## What the task requires
The records that follow are to be reproduced exactly. Any pictures in them are left out.

## Items listed in a dataset

-=-=-

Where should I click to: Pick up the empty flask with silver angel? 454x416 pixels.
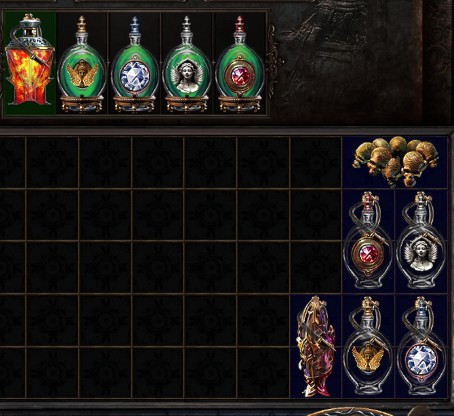421,241
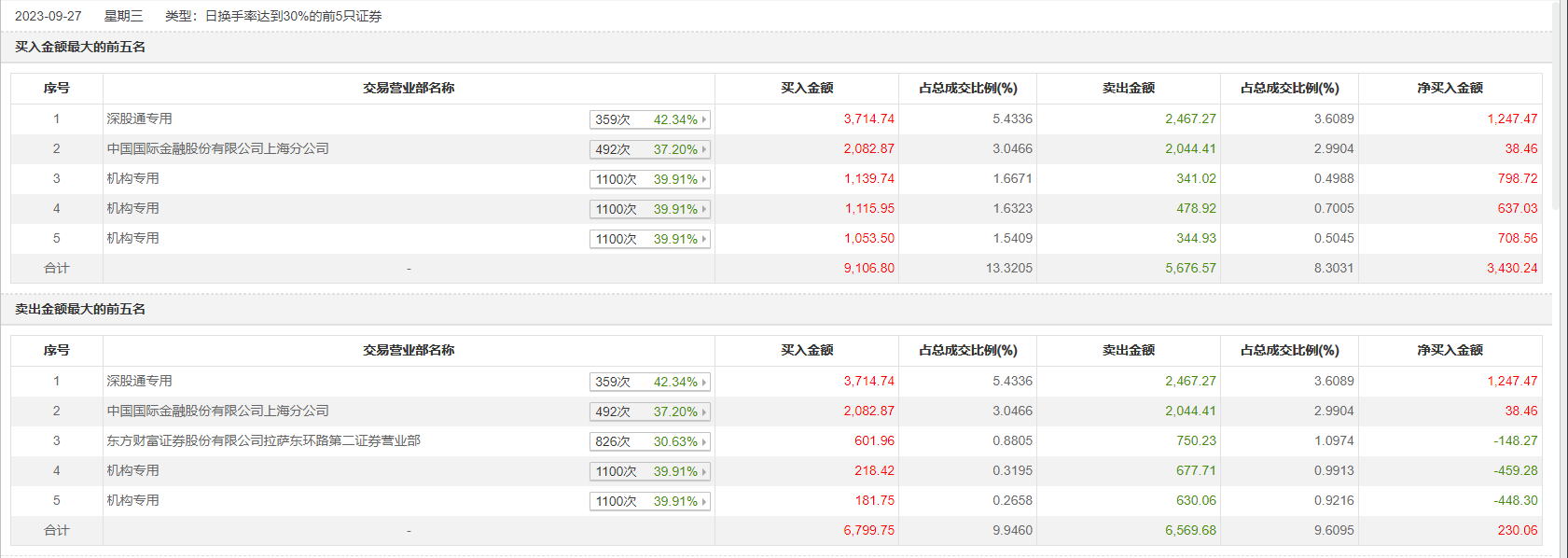
Task: Open 深股通专用 in the sell table
Action: pyautogui.click(x=139, y=381)
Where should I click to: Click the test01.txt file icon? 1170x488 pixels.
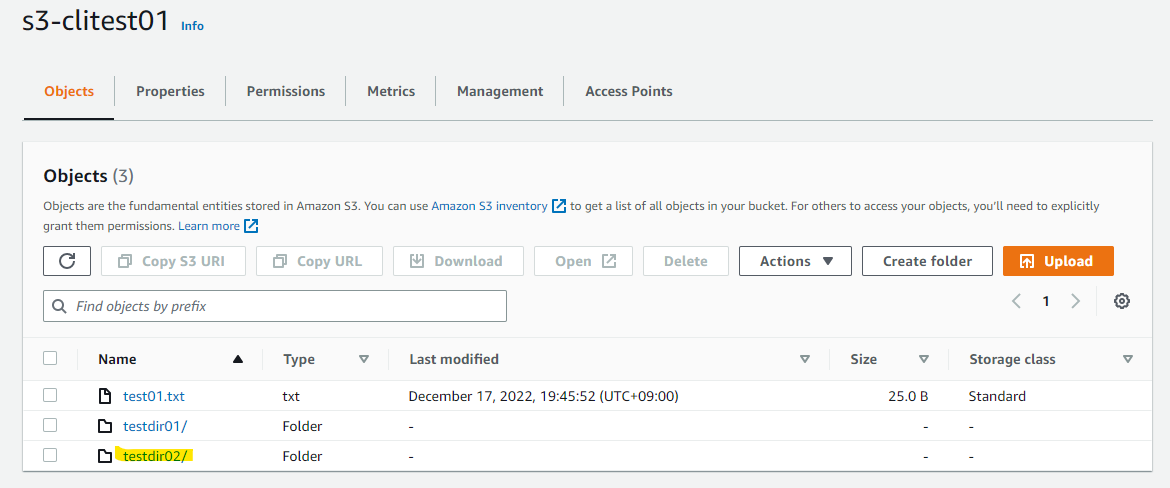click(105, 396)
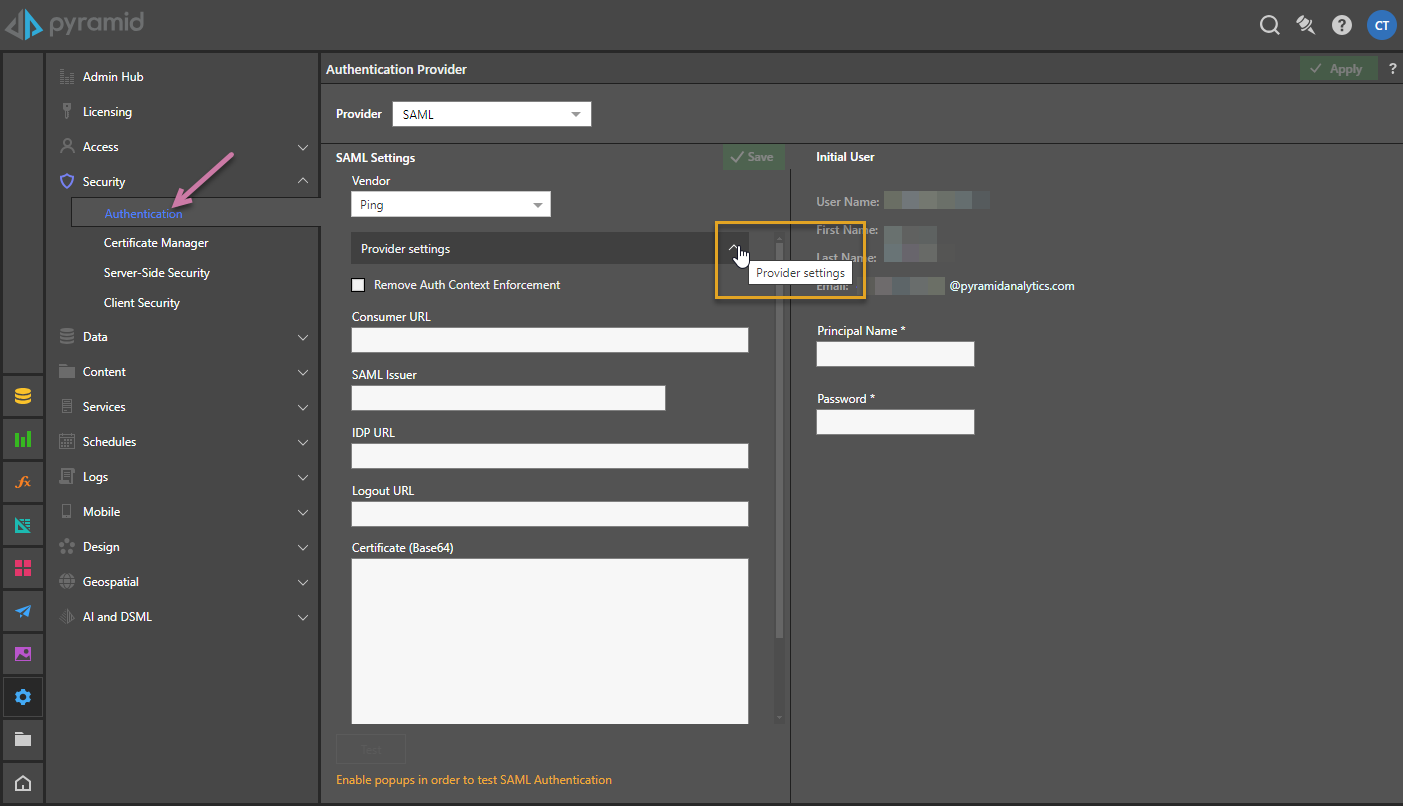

-=-=-

## Written answer
Where should I click to: Pick up the empty flask with silver angel? 454x416 pixels.
421,241
Task: Open 深股通专用 in the sell table
Action: pyautogui.click(x=139, y=381)
Where should I click to: Click the test01.txt file icon? 1170x488 pixels.
click(105, 396)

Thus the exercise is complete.